1 ‘And the whole city cheered’

The poetics and politics of the miraculous in the Early Palaiologan period

Niels Gaul
Post-1204 Byzantine history – Laskarid or Nicaean history, in this case – began with a display of civic independence.1 If, that is, we trust George Akropolites who, writing his History towards the end of the thirteenth century,2 faithfully preserved the following incident (while at the same time glossing over it as discreetly as possible – for, somewhat embarrassingly, it seems to have been an act of ‘political’ resistance): when the despotēs Theodore Laskaris, the future emperor in exile, fled Constantinople together with his wife and daughters,
arriving at the city of Nicaea, he appealed to the citizens to admit him into the city and to accept him as their lord. But they would not admit him. Then Laskaris urged them persistently and, even though he entreated them to admit his wife only, he persuaded them with difficulty.3
The reader is not told who ‘the Nicaeans’ were – presumably, the local elite rather than the dēmos – and in which way they reached ‘their’ decision, nor is there any evidence permitting a prosopographical scrutiny of this incident, but one is led to assume that the city acted unanimously, as a whole.
The long and pious reign of Andronikos II Palaiologos (r. 1282‒1328) saw the loss of the Anatolian provinces to the advancing Ottoman and Turkmen tribes and in its wake the transformation of the only recently restored medieval Eastern Roman Empire, with Constantinople as its centre, from a regional into a local power.4 Consequence, as much as cause, of this rapid fragmentation of the centralising (imperial) power was the re-emergence, after a long gap from imperial and late antique Rome, of meaningful civic discourse. This discourse started resurfacing from the twelfth century onward for a variety of reasons5 and accelerated with the cataclysmic events of 1204 and the temporary – or perhaps not so temporary, for Constantinople was never to fully recover its previous status – loss of the Empire’s ideological centre.6 With the City of Constantine in ‘Latin’ hands, former subject cities stepped up to take her place; the initially reluctant city of Nicaea emerged as one of the more important among them. Poleis started perceiving themselves once again as distinct political entities, whose elites sought to take charge of their own affairs internally as well as externally. Normally, this happened within the imperial framework, but especially during the fourteenth-century civil wars, there was room for manoeuvre.

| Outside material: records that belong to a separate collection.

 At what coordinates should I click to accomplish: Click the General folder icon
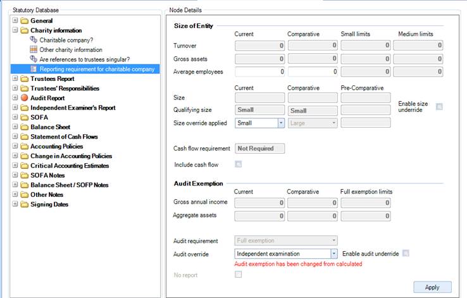coord(25,21)
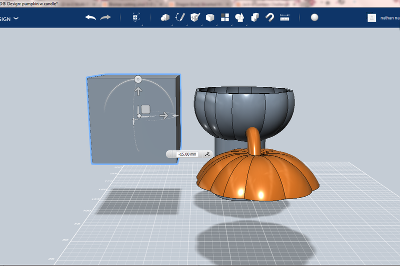
Task: Click the circular rotation handle atop the box
Action: (x=139, y=79)
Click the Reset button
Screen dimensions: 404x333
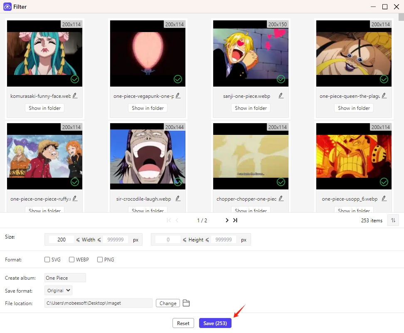pyautogui.click(x=183, y=323)
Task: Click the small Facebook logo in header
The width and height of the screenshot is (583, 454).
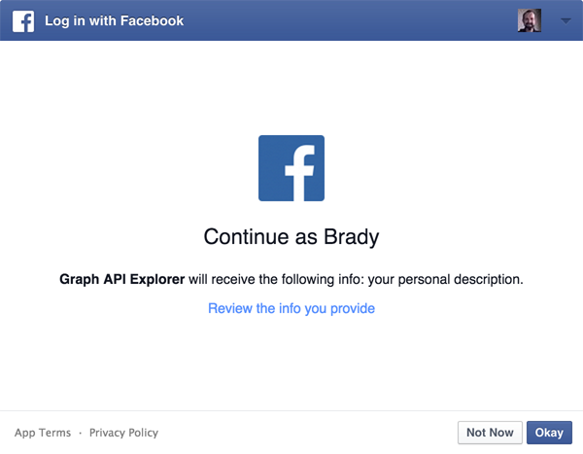Action: (22, 20)
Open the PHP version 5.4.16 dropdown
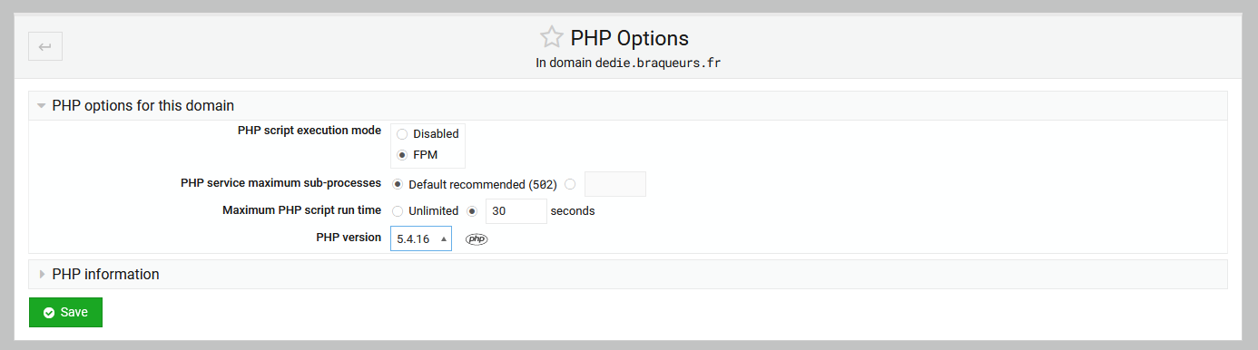Image resolution: width=1258 pixels, height=350 pixels. pos(421,238)
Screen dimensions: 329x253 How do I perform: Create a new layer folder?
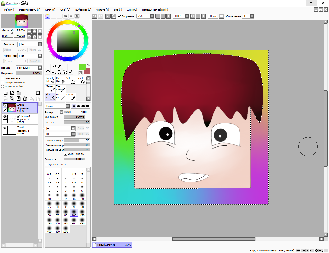click(19, 93)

In fact, the Nicaean attestation of civic independence (or pride?) that opened this chapter can be corroborated from sources considerably closer to the event. The rhētor and historiographer Niketas Choniates referred to Theodore Laskaris, before his acclamation as emperor, as ‘lord of the eastern cities’, thus emphasising the role of the poleis.7 He also provides us with a short description of Laskaris’ political conduct regarding these cities: ‘You travel to the eastern cities and negotiate with their citizens,’ Choniates wrote:
you point out the impending danger if they do not become your subjects right away. These you rebuke, those you reprimand. Soon you address a public assembly, soon you privately receive the nobles and invite them to dine, and you show them your great experience and intricate knowledge [of the circumstances], if only in that manner you raise the low spirits of the Rhomaioi.8
Addressing assemblies publicly, meeting civic notables privately: this aptly highlights the tools available to those who thought to control civic discourse in the late Byzantine world; they are discernible in the sources throughout the Palaiologan period.

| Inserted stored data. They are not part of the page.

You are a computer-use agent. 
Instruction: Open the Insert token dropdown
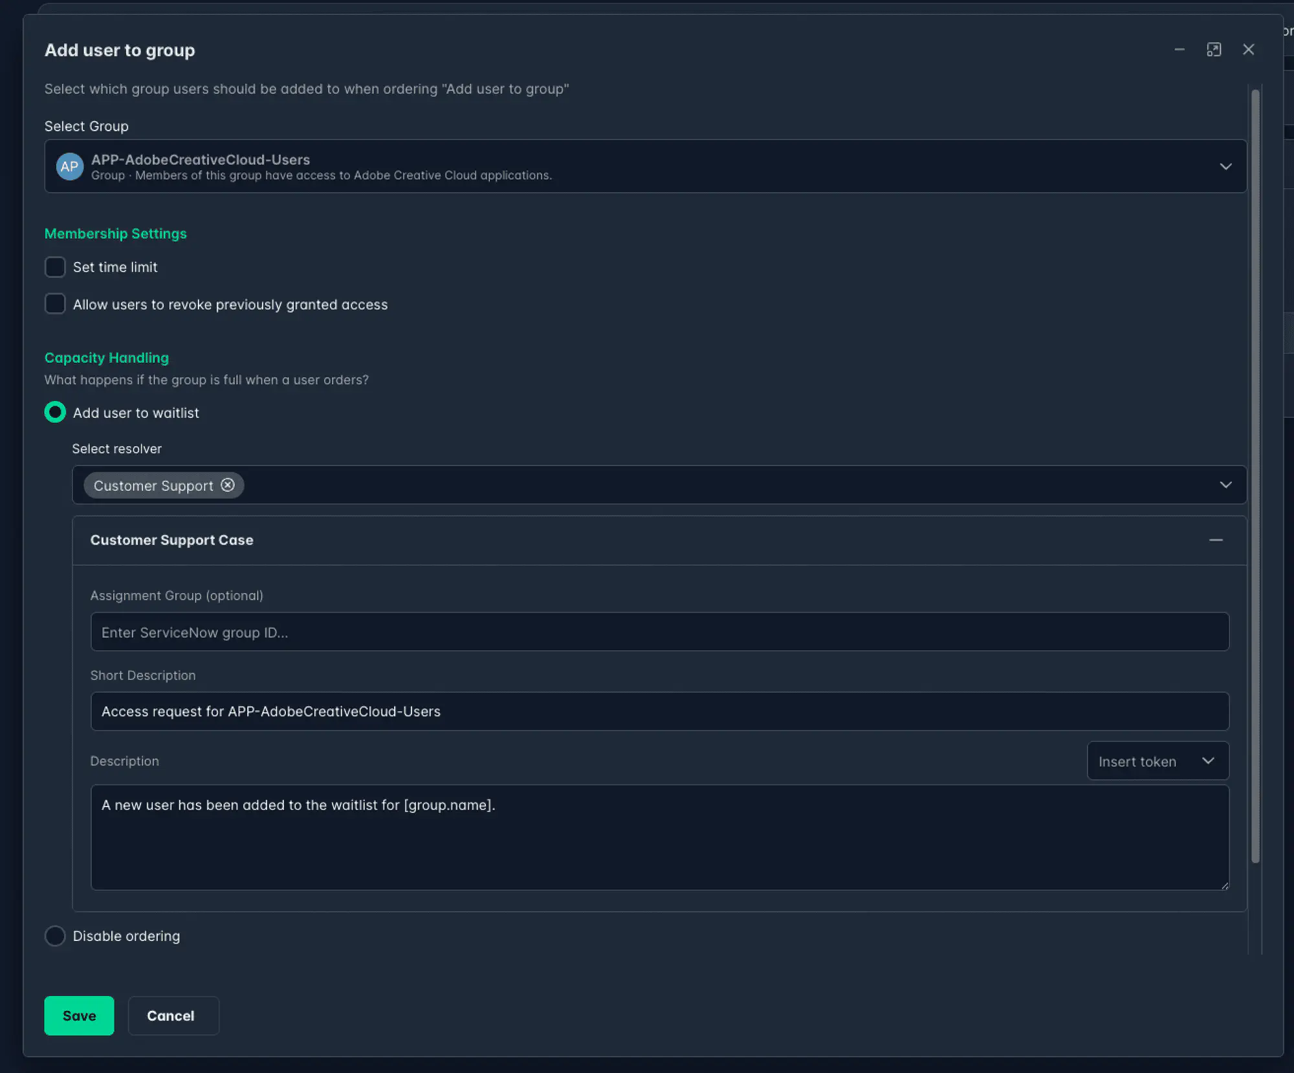(x=1157, y=761)
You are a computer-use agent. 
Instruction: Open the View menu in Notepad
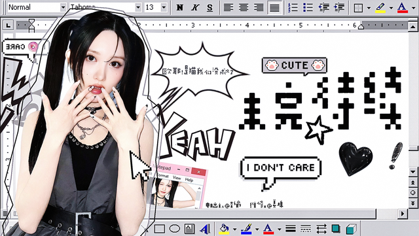(177, 178)
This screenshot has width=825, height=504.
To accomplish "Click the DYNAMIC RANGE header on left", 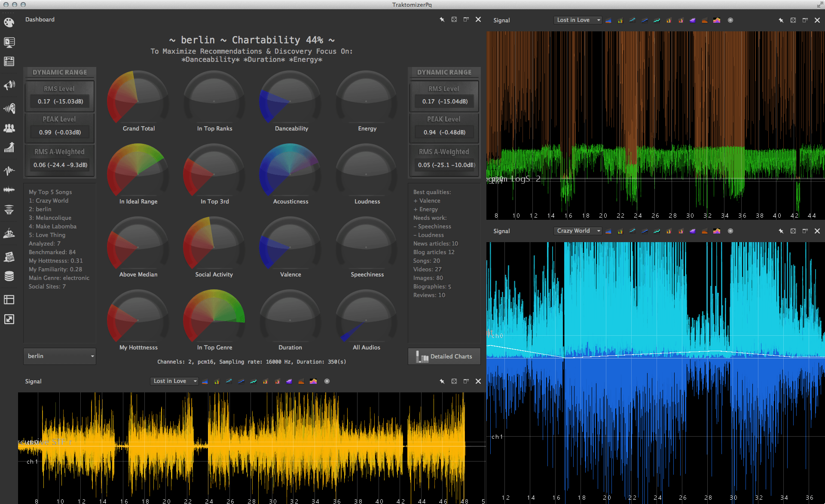I will click(60, 73).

As suggested by these initial observations, it appears that the discursive description of the Empire as a conglomerate of cities virtually reappeared from the very moment that the Queen-City, Constantinople, was lost.9 While later events, like the oft-quoted Catalan wars in the first decade of the fourteenth century, without doubt contributed to the notion of the ‘walled town’ as a self-sustaining community,10 the possibility of imagining the Empire as consisting of a network, or ‘archipelago’, of cities had already been there for quite some time.11
In a world of ‘small-state complexities’,12 frequently torn apart by rebellions, religious strife and outright civil wars, competing legitimacies and loyalties posed a severe challenge to civic concord (ᜁΌáœčÎœÎżÎčα) and peace over the smallest incident. No governor (ÎșΔφαλ᜔) who came under pressure from both sides – above and below, as it were: from the imperial power, on the one hand, and his own citizens, on the other – could be sure of retaining control over affairs if the tables turned. In Kantakouzenos’ apposite words:
Each of the lords over the cities will be put under pressure by their own citizens, and fearing the fickleness of fortune and not knowing to whom of the emperors the empire will fall, they will hand over their cities to the one who appears stronger at the moment.13
One form of – more often than not, ritualised – communication that re-emerged in Palaiologan civic communities to address this need for concord was public assemblies (ጐÎșÎșλησ᜷αÎč).14 Normally, unless things went terribly wrong, the common people, the dēmos, could be relied on to swing along with what their social betters had decided; rather than a ‘democratic’ practice, such public assemblies were yet another means of visualising and performing power. Describing with hindsight the situation towards the end of the first civil war in 1328, the elder statesman and historiographer John Kantakouzenos explicitly stated that the dēmos of Epirote Edessa was dependent upon the opinion (ÎłÎœáœœÎŒÎ·; other meanings include ‘disposition’ or ‘favour’) of the local lords: ‘The powerful in Edessa 
 did not exaggerate in any way, as the populace of Edessa depended on their opinion.’15 This ties in well with the same Kantakouzenos’ telling advice that the younger Andronikos, when falling out with his grandfather in the early 1320s, should seek refuge in Adrianople because his late father, the unfortunate Michael IX (r. 1294–1320), had assembled a considerable power base there, ‘and many would be rather eager and willing to take some risk for his son’.16 Finally, the exemplary case of Bizye shows that, in the pretext of a public assembly, a pressure group of archontes could in fact overrule the kephalē if the latter lacked support from his peers: in 1344, the governor George Palaiologos preferred to withdraw to Thessalonike, thanking the assembly for being allowed to leave unharmed, rather than defect to the opposing party in the so-called second civil war.17
However, not only poleis entered the post-1204 stage of Byzantine history with renewed vigour. This was also a period when the miraculous returned to Byzantine culture (and literature).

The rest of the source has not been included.